For all that, the club’s poobahs have maintained a playing course that has attained, and preserved, a preeminence among the world’s best while showing a keen interest in keeping amateur golf in the spotlight .

It was, after all, a 20-year-old amateur named Francis Ouimet who stunned the golfing world in 1913 when, playing at TCC across the street from his home, he bested the two best players of that time, English masters Harry Vardon and Ted Ray, to win the US Open.

The club has hosted numerous USGA events over the years, including US Opens in 1963 and 1988, and a number of US Amateur championships. And TCC was the site of the PGA’s Ryder Cup competition with Europe in 1999, an event that produced a remarkable conclusion in favor of the American side.

This year’s Open is yet another in that string of prominent greensward happenings, and this one comes with a touch of controversy that has riled the golfing universe.

Lured by what most people likely consider preposterous amounts of money – multiple billions, most of it coming from the Public Investment Fund of the Saudi Arabian government – a number of players formerly engaged in playing for millions on the Professional Golfing Association (PGA) tour in the United States have jumped ship to play under the auspices of an association titled LIV. The new association has been fronted by a onetime major champion named Greg Noman, and supported by, among others, a onetime PGA superstar named Phil Mickelson, who reportedly has been given $200 million by LIV organizers in appreciation for thumbing his nose at his former PGA colleagues and teeing up for his new sponsors.
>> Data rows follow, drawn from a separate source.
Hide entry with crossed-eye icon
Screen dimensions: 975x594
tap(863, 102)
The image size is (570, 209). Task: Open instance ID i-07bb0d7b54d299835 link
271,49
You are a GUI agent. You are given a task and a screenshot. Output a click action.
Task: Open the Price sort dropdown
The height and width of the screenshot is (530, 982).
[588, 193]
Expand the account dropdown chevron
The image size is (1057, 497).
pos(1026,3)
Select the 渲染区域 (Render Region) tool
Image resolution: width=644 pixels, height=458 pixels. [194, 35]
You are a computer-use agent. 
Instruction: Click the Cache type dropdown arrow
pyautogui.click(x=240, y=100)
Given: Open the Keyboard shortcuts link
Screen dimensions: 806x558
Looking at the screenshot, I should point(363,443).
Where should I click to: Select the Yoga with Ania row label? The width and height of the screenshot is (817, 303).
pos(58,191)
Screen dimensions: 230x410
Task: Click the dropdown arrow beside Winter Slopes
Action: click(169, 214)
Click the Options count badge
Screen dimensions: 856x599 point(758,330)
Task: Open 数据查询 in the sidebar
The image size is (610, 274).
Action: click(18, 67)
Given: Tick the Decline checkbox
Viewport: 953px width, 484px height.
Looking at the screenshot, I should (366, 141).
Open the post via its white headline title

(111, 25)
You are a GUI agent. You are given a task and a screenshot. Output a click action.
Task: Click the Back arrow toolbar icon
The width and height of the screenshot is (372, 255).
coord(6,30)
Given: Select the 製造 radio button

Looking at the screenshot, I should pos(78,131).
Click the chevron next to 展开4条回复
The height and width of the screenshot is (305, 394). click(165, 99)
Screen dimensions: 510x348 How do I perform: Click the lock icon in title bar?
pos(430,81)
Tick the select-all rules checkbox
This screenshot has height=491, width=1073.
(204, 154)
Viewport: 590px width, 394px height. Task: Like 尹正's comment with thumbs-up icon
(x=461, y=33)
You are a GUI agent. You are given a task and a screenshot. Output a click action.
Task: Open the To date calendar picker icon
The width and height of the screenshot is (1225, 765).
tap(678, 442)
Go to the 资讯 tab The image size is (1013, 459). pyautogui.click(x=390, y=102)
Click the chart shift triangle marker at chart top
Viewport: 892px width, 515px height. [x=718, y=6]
The tour is offering its players shorter tournaments (54 holes instead of 72) and fewer of them across the year while opening its vaults to ensure such things as paying the worst competitors in events a minimum of $125,000 simply for playing.

The rubber is hitting the road at this week’s US Open at The Country Club. As its name confirms, the tournament is open to all who qualify via a series of early events spread across the world in spring and early summer. Additionally, many professionals are invited pro forma because of championships they have won in PGA , USGA, and worldwide events while others make it into play for a variety of exemptions the USGA has in place.

This means that a number of the PGA pros who have jumped to the LIV are playing in Brookline this week – because they qualified for an “open” tournament. It will be interesting to see how personal dynamics play out while the Open proceeds. Those who have stayed with the PGA will be playing alongside LIV apostates, men whom many of their former colleagues view without saying so in public as greedy and immoral for taking pounds of money from a country whose human rights record is deeply compromised when viewed from a Western moral perspective.